Password Setup – A Key Part of Cyber Security » Cealed Carry Inc
Think for a moment about all the different online accounts you have. Accounts likely cover social media, shopping, banking, and your home security cameras, to name a few. Each requires a password to access it. Now think of the horrific damage one could do if they had your passwords and sinister motives. That’s why I’ve dedicated an article entirely to helping you set up strong passwords and check if hackers have compromised your current passwords.
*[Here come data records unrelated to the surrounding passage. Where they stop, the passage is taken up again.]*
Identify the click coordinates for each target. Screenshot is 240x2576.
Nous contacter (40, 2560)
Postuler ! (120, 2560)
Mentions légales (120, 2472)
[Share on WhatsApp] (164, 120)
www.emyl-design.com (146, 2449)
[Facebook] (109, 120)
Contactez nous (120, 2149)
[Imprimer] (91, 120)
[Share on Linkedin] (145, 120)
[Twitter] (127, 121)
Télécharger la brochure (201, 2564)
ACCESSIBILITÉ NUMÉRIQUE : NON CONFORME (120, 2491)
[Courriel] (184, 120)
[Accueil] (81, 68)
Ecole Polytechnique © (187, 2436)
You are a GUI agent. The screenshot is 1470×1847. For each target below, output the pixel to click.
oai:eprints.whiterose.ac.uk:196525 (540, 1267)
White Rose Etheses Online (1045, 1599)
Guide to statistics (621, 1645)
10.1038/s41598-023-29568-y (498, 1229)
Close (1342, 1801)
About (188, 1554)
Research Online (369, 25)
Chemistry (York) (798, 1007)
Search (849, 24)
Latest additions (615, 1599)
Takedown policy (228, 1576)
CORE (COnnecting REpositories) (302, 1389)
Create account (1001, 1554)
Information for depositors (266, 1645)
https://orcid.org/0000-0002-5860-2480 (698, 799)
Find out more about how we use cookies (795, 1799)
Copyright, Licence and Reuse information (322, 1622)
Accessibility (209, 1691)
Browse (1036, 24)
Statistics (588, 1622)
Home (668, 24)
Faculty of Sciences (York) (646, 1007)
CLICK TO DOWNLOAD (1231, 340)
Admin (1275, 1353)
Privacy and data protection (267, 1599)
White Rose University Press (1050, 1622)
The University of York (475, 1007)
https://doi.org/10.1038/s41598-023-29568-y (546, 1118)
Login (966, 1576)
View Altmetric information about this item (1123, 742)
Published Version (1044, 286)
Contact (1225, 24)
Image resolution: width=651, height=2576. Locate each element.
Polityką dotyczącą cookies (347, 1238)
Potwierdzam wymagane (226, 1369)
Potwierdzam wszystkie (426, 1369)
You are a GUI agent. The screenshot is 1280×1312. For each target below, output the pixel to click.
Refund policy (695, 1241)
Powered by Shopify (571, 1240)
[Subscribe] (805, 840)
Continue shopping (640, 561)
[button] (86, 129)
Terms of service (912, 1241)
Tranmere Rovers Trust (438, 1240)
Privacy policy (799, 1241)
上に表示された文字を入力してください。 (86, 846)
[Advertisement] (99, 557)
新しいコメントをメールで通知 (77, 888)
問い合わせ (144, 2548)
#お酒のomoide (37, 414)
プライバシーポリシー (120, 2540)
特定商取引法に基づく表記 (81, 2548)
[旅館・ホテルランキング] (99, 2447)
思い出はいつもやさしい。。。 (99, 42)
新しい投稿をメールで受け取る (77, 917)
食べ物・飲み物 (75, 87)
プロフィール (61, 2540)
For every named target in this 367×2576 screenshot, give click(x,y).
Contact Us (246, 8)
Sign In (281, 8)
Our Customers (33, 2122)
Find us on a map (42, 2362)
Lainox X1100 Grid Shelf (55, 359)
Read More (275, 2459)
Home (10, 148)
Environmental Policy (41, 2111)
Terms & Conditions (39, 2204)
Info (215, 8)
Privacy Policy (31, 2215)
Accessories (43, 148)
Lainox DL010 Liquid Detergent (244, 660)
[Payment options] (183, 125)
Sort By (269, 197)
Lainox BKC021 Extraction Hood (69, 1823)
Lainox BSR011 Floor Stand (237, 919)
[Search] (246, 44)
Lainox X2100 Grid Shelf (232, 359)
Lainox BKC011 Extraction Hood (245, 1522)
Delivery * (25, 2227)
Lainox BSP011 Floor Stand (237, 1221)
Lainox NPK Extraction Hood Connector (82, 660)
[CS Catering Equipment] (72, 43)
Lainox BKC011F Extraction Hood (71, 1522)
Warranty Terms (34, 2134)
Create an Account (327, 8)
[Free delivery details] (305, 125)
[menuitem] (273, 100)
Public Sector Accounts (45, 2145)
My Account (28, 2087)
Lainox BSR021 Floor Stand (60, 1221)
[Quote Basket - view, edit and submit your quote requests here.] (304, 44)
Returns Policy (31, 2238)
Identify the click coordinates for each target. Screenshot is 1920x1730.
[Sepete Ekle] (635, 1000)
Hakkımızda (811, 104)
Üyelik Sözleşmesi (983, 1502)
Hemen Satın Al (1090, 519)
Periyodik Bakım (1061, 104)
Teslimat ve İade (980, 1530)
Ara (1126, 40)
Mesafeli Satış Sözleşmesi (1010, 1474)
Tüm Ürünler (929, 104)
If you missed my latest cybersecurity article titled Cybersecurity Basics You Should Be Using Right Now, remember to check. I explain the principles of managing your personally identifiable information (PII).
Password setup —
Setting up passwords is always a fun topic because no matter how many teachers and industry experts lecture and write about it, horrible passwords are still a problem. Bad actors have several methods to obtain a password and compromise an account. Here are some methods used to steal your password:
Dictionary attacks —
A dictionary attack attempts to crack the password by guessing over and over until it cracks the password. As the name suggests, a dictionary attack works from a database containing a dictionary. It is important to note that the dictionaries used are generally not monolingual. Instead, the dictionary contains words from multiple languages and usually includes slang terms or alphanumeric substitutions (eg 1=I, 2=Z, 3=E, etc.).
A type of spyware called a keylogger allows an attacker to keep track of every key pressed and makes it easier to steal passwords.
Shoulder surf —
This is the low-tech technique of looking over a user’s shoulder when entering a PIN or password. Shoulder surfing is simple yet effective.
Phishing emails are another common technique used by hackers to steal passwords and PII. Phishing emails may look legitimate, but most of them are easy to spot. They often contain grammatical and spelling errors and other telltale signs of fraud. If you receive an email with the subject line “verify your amazon purchase now” but you haven’t made a recent purchase there, you can be sure it’s a phishing scam. The attacker hopes that you will click on the link, attempt to log in, and in doing so, disclose your username and password. If you don’t recognize the sender or just think something seems “off”, don’t even open the email. Mark it as spam, flag it or report it, and move on.
Never respond to an email asking for your password. Organizations will never ask you to give them your password in an email. Another thing you can do to determine if an email is legitimate or not is to hover your mouse over the link before clicking on it. Somewhere in your browser window (usually at the bottom), the URL of the website the link directs you to will become visible. If the link doesn’t seem to take you to the company’s page, don’t click on it. If in doubt, do not click on any links.
Don’t feed phishing.
This CBS News article explains a bit about how people used phishing to get emails from Hillary Clinton.
Choose a password or passphrase —
Anyone who has encountered a compromised account will tell you that it can be a nightmare. But imagine if a hacker breaks into several of your accounts. This can easily happen if you use the same password for multiple accounts.
Using the same password for your online banking services as your email could lead to more than one person blocking your access to your own email account and spamming and/or phishing your contact list . A hacker with the right credentials and a relatively minimal amount of knowledge could destroy your finances. This example alone should be enough to highlight the importance of using different passwords for different accounts and devices.
However, just using a different password is not enough. You must choose a strong password.
And while we’re at it, let’s ditch the concept of passwords and aim for the highest. passphrase. A passphrase will be longer than a password and will require more time and resources to crack. If you disagree with the passphrase plan, observe at least some of the following things rules for creating a strong password.
- Never use common or easy to find personal information. The dog’s name, birthday, anniversaries, your child’s name, your address, etc. These are all terrible passwords that you should avoid using at all costs.
- Use at least one capital letter
- Try to make the password or passphrase as long or complex as possible
- Include special characters (#@!Q$^&*,/?/)
- Do not use the same password or passphrase more than once
- Test the strength of your password or passphrase (use this website to test your passwords)
Bad passwords have been a source of comedy (and tragedy) for decades. Here is the proof :
To finish –
If any of your passwords or phrases don’t meet the best practices mentioned above, change them as soon as possible.
Do you find these cybersecurity articles helpful? We believe online security is important as part of an overall strategy to mitigate risk and avoid trouble. As we get into the different aspects of cybersecurity, feel free to ask questions or request that we cover a specific topic.